On Sat, Jun 25, 2011 at 22:14, Martin Pelikan <martin.peli...@gmail.com> wrote:
> On Sat, Jun 25, 2011 at 07:44:50PM +0300, Alexey Suslikov wrote:
>> Well... Having someone using your credit card to make pre-orders
>> for you in restaurants "you might visit in the near future" (no kidding,
>> see https://developer.mozilla.org/en/Link_prefetching_FAQ) sounds
>> dangerous, not brilliant.
>
> You mean by reading other site's cookies? How do you use my credit card
> number if I'm shopping at ebay which prefetches your site (for which the
> ebay webmaster should be hung anyway) and the only thing you see is the
> Referrer. What is the difference between automatic pre-loading and
> simultaneous browsing for example? These bugs will always be in browsers
> and one feature on top of that doesn't change a damn thing.
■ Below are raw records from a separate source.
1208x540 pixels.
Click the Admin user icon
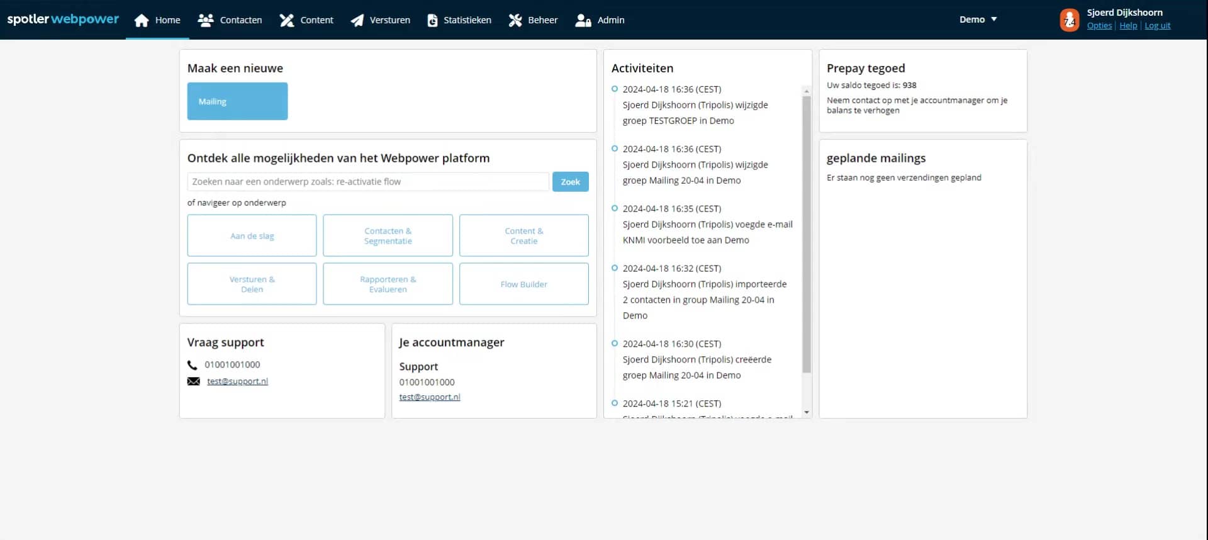pos(583,20)
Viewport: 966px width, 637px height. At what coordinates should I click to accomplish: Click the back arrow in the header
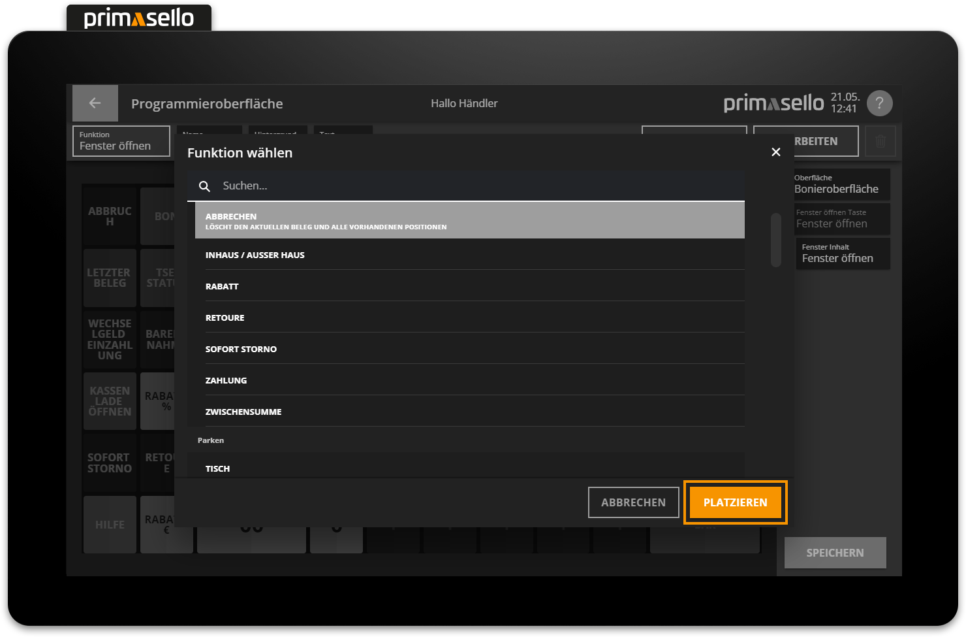coord(95,103)
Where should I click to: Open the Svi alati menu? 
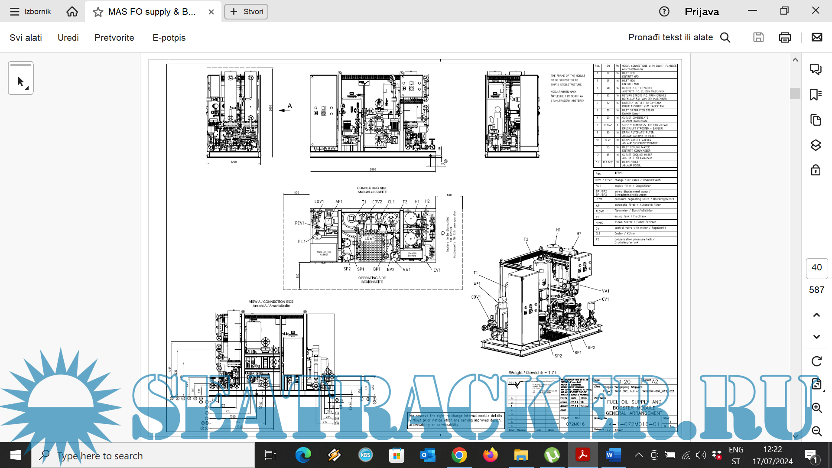26,38
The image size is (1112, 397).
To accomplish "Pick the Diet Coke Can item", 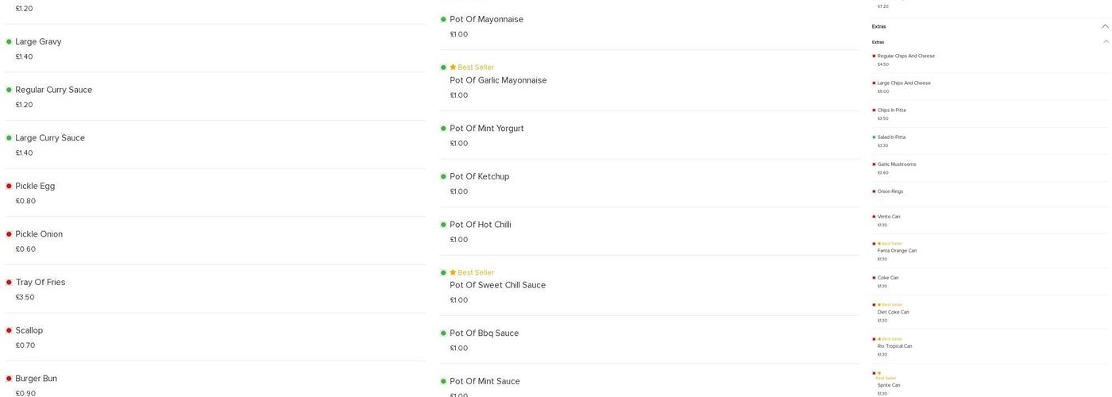I will 893,312.
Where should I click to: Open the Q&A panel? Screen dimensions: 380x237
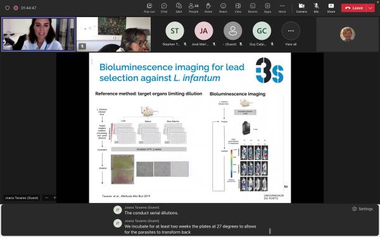(179, 8)
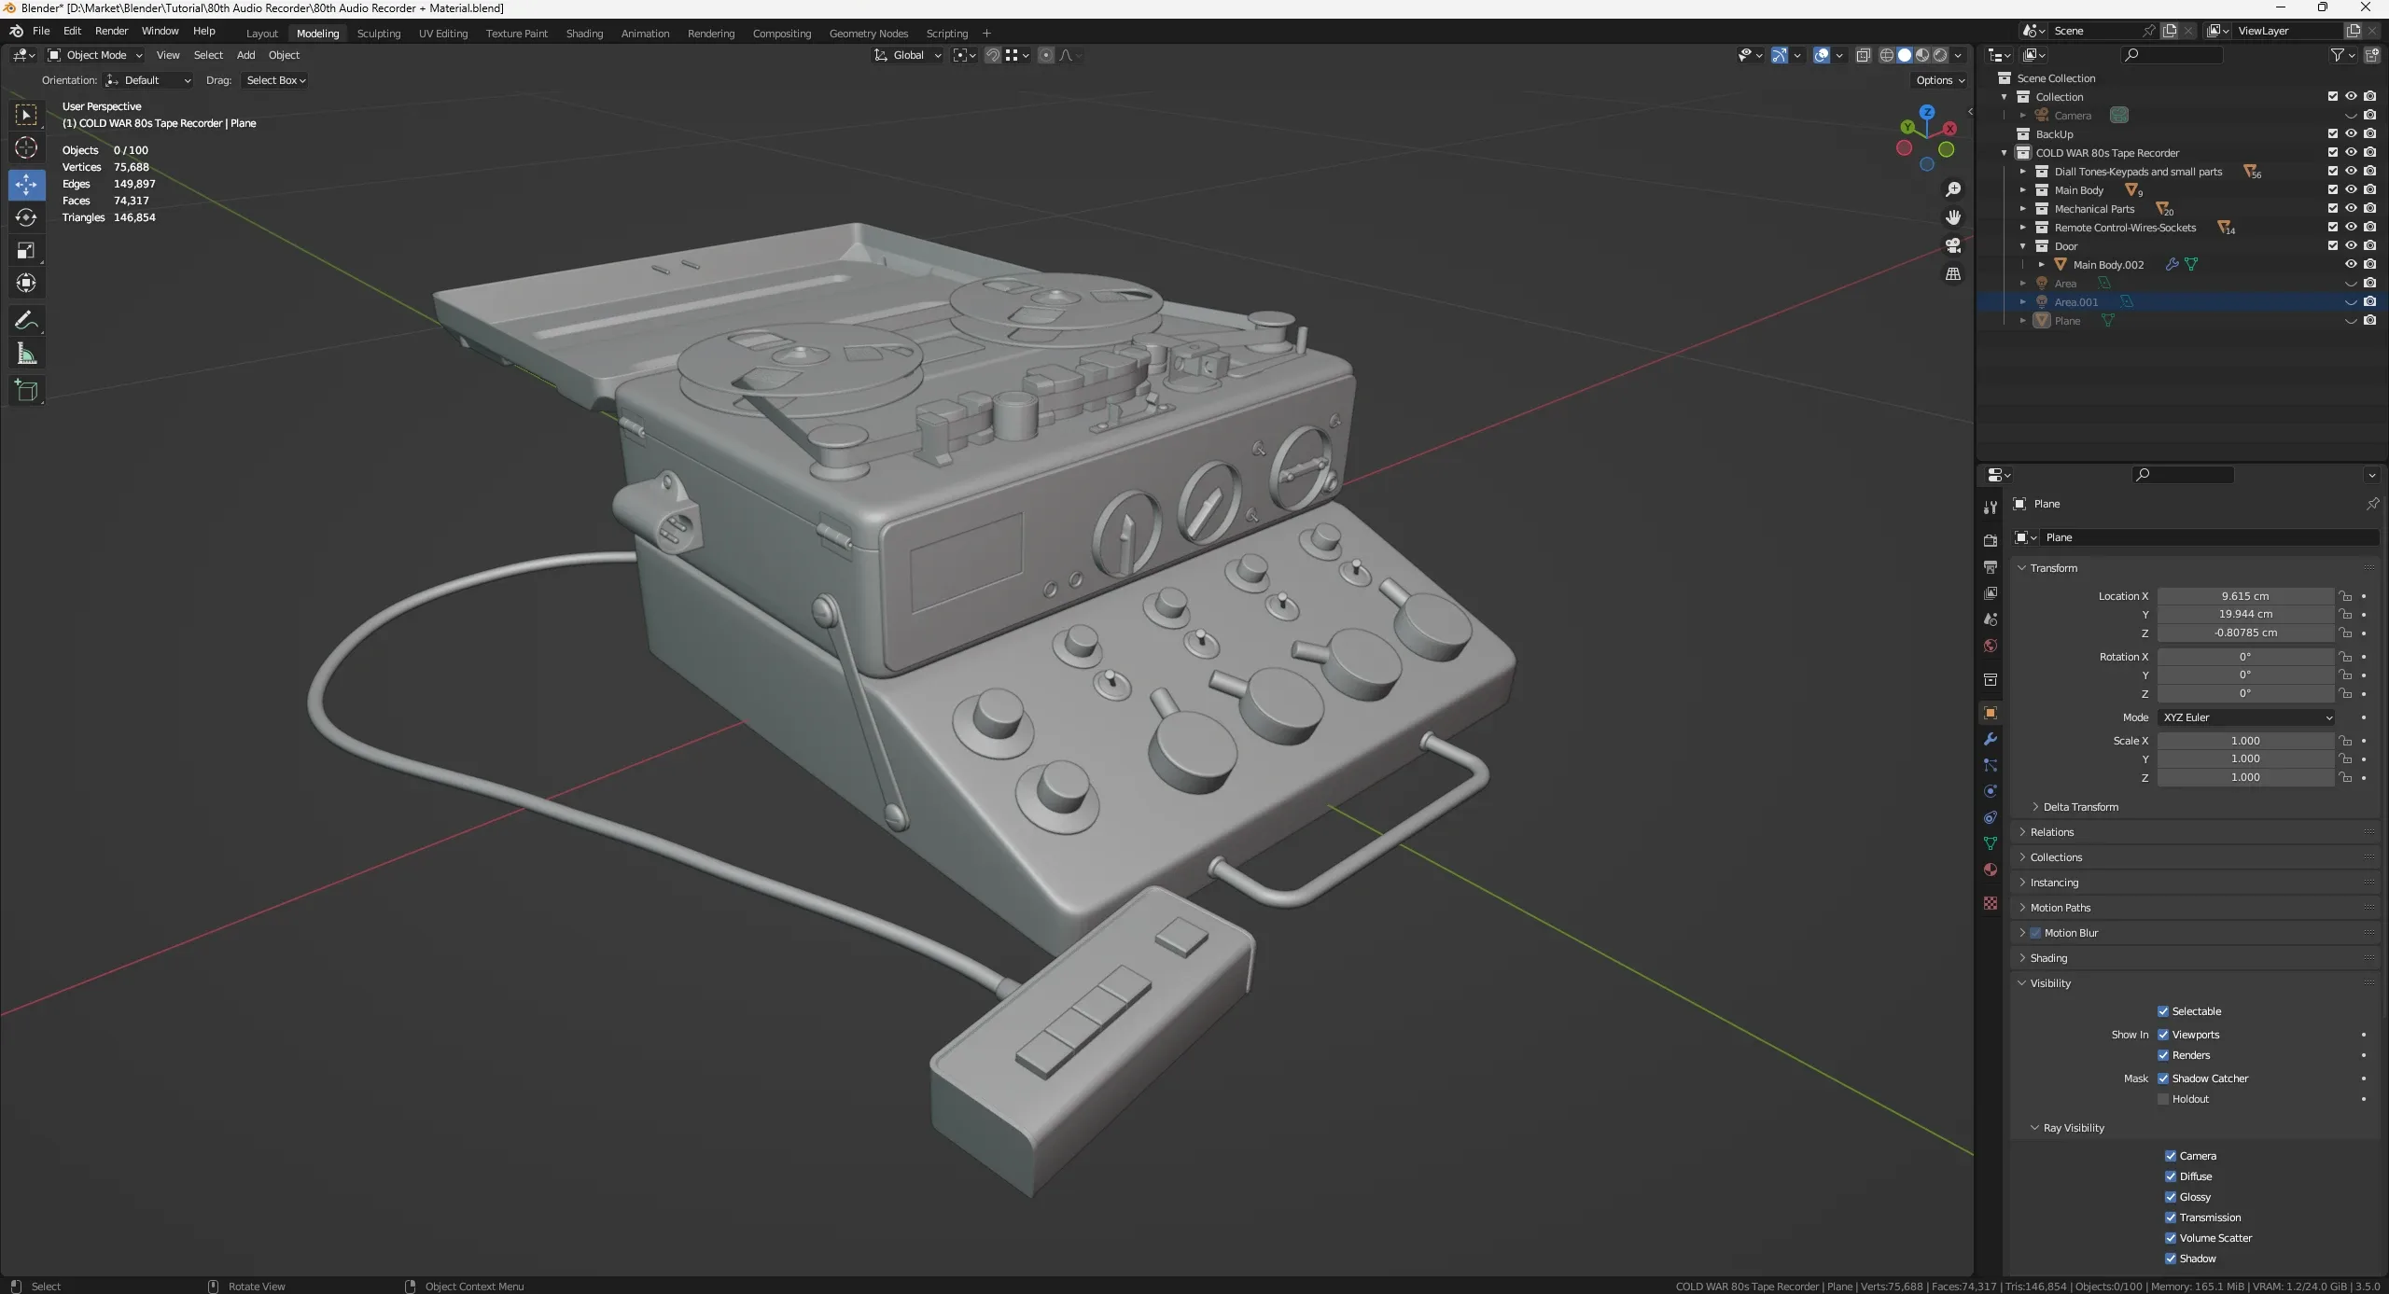
Task: Open the XYZ Euler rotation mode dropdown
Action: click(2245, 717)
You didn't get it. The question here, do you want someone/something to
make a decision for you?

One can put a prefetch link on his page, making your browser to access
some data with unknown access policy or license WITHOUT you even
knowing about it.

After job is done and your activity is logged, you are a copyright or policy
violator.

>
> And even that page talks about having a knob for all this, which is why
> this discussion started - let the user decide - if he thinks he knows
> better, it's his choice.
>
> for Claudio:
> Yes, it does use bandwidth. That's what bandwidth is for. And it's not
> "browser decides", it's "web creator decides" and despite that it will

This is why web has tons of websites with malicious javascript code -
because that's what web sites are for :)

Prefetching is damn good for attacks because user thinks "it is a
part of html-some standard and super fast - it is good for me".